▸ What the task requires: A word-for-word transcription of the data below is required.

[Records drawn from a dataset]
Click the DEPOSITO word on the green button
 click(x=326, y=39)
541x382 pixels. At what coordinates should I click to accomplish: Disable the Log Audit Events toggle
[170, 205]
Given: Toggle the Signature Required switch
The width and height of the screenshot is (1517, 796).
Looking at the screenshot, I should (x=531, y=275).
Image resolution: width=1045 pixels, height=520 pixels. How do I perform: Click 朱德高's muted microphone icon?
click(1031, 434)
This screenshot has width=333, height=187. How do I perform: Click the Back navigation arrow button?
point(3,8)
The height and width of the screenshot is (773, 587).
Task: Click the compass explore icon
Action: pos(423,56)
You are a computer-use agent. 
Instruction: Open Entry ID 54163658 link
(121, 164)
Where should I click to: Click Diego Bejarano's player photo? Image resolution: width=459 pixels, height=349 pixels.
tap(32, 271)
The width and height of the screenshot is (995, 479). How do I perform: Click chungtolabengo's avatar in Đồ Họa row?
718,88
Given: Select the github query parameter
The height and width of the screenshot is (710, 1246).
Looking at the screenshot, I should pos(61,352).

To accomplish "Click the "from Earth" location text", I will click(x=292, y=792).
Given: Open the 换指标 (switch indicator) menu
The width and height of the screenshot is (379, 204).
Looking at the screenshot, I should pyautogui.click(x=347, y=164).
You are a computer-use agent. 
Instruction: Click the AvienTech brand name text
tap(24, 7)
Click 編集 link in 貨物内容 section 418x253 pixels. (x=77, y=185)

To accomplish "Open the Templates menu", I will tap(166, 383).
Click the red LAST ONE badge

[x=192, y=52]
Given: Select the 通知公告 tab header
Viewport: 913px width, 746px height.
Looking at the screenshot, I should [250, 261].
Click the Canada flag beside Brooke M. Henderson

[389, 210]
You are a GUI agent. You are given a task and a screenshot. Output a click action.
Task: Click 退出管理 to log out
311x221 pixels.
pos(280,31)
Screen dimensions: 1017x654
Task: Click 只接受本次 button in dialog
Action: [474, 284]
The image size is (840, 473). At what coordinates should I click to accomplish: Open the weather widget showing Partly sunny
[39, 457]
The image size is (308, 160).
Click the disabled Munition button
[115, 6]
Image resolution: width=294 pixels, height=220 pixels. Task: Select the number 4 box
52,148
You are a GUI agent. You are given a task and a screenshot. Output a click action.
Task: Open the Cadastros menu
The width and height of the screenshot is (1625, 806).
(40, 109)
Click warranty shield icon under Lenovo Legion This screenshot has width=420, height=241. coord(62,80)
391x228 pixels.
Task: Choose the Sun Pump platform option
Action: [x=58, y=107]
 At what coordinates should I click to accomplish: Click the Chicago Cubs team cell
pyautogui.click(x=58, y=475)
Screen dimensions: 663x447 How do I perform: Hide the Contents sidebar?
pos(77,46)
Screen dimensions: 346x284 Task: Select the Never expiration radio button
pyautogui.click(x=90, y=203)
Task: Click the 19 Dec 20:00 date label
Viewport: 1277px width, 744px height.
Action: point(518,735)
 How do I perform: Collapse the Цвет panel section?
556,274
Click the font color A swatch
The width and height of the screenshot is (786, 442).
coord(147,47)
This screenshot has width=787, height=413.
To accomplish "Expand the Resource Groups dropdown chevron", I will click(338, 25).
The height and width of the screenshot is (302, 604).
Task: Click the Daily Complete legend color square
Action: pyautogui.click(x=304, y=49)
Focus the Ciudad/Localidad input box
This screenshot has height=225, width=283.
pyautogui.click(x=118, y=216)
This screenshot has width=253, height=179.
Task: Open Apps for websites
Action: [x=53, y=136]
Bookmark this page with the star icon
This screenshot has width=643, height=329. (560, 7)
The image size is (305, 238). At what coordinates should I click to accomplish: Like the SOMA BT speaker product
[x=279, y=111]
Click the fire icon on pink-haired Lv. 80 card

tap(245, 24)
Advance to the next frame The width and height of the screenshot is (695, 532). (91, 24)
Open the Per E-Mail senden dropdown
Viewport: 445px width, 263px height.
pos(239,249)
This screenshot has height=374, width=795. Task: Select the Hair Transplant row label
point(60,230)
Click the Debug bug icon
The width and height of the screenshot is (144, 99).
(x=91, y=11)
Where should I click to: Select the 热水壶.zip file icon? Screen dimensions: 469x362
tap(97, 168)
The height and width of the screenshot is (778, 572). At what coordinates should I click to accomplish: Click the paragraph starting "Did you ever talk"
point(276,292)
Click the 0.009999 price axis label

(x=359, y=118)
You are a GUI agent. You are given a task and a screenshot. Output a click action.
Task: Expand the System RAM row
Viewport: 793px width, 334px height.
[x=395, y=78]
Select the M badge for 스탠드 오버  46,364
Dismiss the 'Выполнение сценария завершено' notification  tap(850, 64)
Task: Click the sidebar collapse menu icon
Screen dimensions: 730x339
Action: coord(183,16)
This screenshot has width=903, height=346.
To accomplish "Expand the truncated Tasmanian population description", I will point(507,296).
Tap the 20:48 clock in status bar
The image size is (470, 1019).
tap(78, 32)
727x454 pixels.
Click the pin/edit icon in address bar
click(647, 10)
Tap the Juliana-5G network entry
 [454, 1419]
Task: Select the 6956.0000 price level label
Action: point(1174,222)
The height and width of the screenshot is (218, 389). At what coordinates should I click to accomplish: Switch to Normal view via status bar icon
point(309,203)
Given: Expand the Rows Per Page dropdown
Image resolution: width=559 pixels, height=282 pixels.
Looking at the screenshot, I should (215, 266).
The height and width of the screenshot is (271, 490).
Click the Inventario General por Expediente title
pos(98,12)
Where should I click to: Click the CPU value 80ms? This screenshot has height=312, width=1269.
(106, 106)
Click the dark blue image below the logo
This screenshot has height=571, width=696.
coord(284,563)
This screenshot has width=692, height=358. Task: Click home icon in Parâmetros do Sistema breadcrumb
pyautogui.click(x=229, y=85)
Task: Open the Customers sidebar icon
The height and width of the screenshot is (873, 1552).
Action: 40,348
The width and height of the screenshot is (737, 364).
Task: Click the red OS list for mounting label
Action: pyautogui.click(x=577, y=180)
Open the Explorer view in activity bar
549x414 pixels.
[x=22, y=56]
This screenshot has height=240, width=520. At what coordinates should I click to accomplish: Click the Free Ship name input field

▸ Response box:
Click the DEPOSITO word on the green button
 click(x=326, y=39)
541x382 pixels. At what coordinates should I click to accomplish: Disable the Log Audit Events toggle
[170, 205]
Given: Toggle the Signature Required switch
The width and height of the screenshot is (1517, 796).
Looking at the screenshot, I should (x=531, y=275).
Image resolution: width=1045 pixels, height=520 pixels. How do I perform: Click 朱德高's muted microphone icon?
click(1031, 434)
This screenshot has width=333, height=187. How do I perform: Click the Back navigation arrow button?
point(3,8)
The height and width of the screenshot is (773, 587).
Task: Click the compass explore icon
Action: pos(423,56)
You are a computer-use agent. 
Instruction: Open Entry ID 54163658 link
(121, 164)
Where should I click to: Click Diego Bejarano's player photo? Image resolution: width=459 pixels, height=349 pixels.
tap(32, 271)
The width and height of the screenshot is (995, 479). How do I perform: Click chungtolabengo's avatar in Đồ Họa row?
718,88
Given: Select the github query parameter
The height and width of the screenshot is (710, 1246).
Looking at the screenshot, I should pos(61,352).

To accomplish "Click the "from Earth" location text", I will click(x=292, y=792).
Given: Open the 换指标 (switch indicator) menu
The width and height of the screenshot is (379, 204).
Looking at the screenshot, I should pyautogui.click(x=347, y=164).
You are a computer-use agent. 
Instruction: Click the AvienTech brand name text
tap(24, 7)
Click 編集 link in 貨物内容 section 418x253 pixels. (x=77, y=185)

To accomplish "Open the Templates menu", I will tap(166, 383).
Click the red LAST ONE badge

[x=192, y=52]
Given: Select the 通知公告 tab header
Viewport: 913px width, 746px height.
Looking at the screenshot, I should [250, 261].
Click the Canada flag beside Brooke M. Henderson

[389, 210]
You are a GUI agent. You are given a task and a screenshot. Output a click action.
Task: Click 退出管理 to log out
311x221 pixels.
pos(280,31)
Screen dimensions: 1017x654
Task: Click 只接受本次 button in dialog
Action: [474, 284]
The image size is (840, 473). At what coordinates should I click to accomplish: Open the weather widget showing Partly sunny
[39, 457]
The image size is (308, 160).
Click the disabled Munition button
[115, 6]
Image resolution: width=294 pixels, height=220 pixels. Task: Select the number 4 box
52,148
You are a GUI agent. You are given a task and a screenshot. Output a click action.
Task: Open the Cadastros menu
The width and height of the screenshot is (1625, 806).
(40, 109)
Click warranty shield icon under Lenovo Legion This screenshot has width=420, height=241. coord(62,80)
391x228 pixels.
Task: Choose the Sun Pump platform option
Action: [x=58, y=107]
 At what coordinates should I click to accomplish: Click the Chicago Cubs team cell
pyautogui.click(x=58, y=475)
Screen dimensions: 663x447 How do I perform: Hide the Contents sidebar?
pos(77,46)
Screen dimensions: 346x284 Task: Select the Never expiration radio button
pyautogui.click(x=90, y=203)
Task: Click the 19 Dec 20:00 date label
Viewport: 1277px width, 744px height.
Action: point(518,735)
 How do I perform: Collapse the Цвет panel section?
556,274
Click the font color A swatch
The width and height of the screenshot is (786, 442).
coord(147,47)
This screenshot has width=787, height=413.
To accomplish "Expand the Resource Groups dropdown chevron", I will click(338, 25).
The height and width of the screenshot is (302, 604).
Task: Click the Daily Complete legend color square
Action: pyautogui.click(x=304, y=49)
Focus the Ciudad/Localidad input box
This screenshot has height=225, width=283.
pyautogui.click(x=118, y=216)
This screenshot has width=253, height=179.
Task: Open Apps for websites
Action: [x=53, y=136]
Bookmark this page with the star icon
This screenshot has width=643, height=329. (560, 7)
The image size is (305, 238). At what coordinates should I click to accomplish: Like the SOMA BT speaker product
[x=279, y=111]
Click the fire icon on pink-haired Lv. 80 card

tap(245, 24)
Advance to the next frame The width and height of the screenshot is (695, 532). (91, 24)
Open the Per E-Mail senden dropdown
Viewport: 445px width, 263px height.
pos(239,249)
This screenshot has height=374, width=795. Task: Select the Hair Transplant row label
point(60,230)
Click the Debug bug icon
The width and height of the screenshot is (144, 99).
(x=91, y=11)
Where should I click to: Select the 热水壶.zip file icon? Screen dimensions: 469x362
tap(97, 168)
The height and width of the screenshot is (778, 572). At what coordinates should I click to accomplish: Click the paragraph starting "Did you ever talk"
point(276,292)
Click the 0.009999 price axis label

(x=359, y=118)
You are a GUI agent. You are given a task and a screenshot. Output a click action.
Task: Expand the System RAM row
Viewport: 793px width, 334px height.
[x=395, y=78]
Select the M badge for 스탠드 오버  46,364
Dismiss the 'Выполнение сценария завершено' notification  tap(850, 64)
Task: Click the sidebar collapse menu icon
Screen dimensions: 730x339
Action: coord(183,16)
This screenshot has width=903, height=346.
To accomplish "Expand the truncated Tasmanian population description", I will point(507,296).
Tap the 20:48 clock in status bar
The image size is (470, 1019).
tap(78, 32)
727x454 pixels.
Click the pin/edit icon in address bar
click(647, 10)
Tap the Juliana-5G network entry
 [454, 1419]
Task: Select the 6956.0000 price level label
Action: point(1174,222)
The height and width of the screenshot is (218, 389). At what coordinates should I click to accomplish: Switch to Normal view via status bar icon
point(309,203)
Given: Expand the Rows Per Page dropdown
Image resolution: width=559 pixels, height=282 pixels.
Looking at the screenshot, I should (215, 266).
The height and width of the screenshot is (271, 490).
Click the Inventario General por Expediente title
pos(98,12)
Where should I click to: Click the CPU value 80ms? This screenshot has height=312, width=1269.
(106, 106)
Click the dark blue image below the logo
This screenshot has height=571, width=696.
coord(284,563)
This screenshot has width=692, height=358. Task: Click home icon in Parâmetros do Sistema breadcrumb
pyautogui.click(x=229, y=85)
Task: Open the Customers sidebar icon
The height and width of the screenshot is (873, 1552).
Action: 40,348
The width and height of the screenshot is (737, 364).
Task: Click the red OS list for mounting label
Action: pyautogui.click(x=577, y=180)
Open the Explorer view in activity bar
549x414 pixels.
[x=22, y=56]
This screenshot has height=240, width=520. At what coordinates should I click to accomplish: Click the Free Ship name input field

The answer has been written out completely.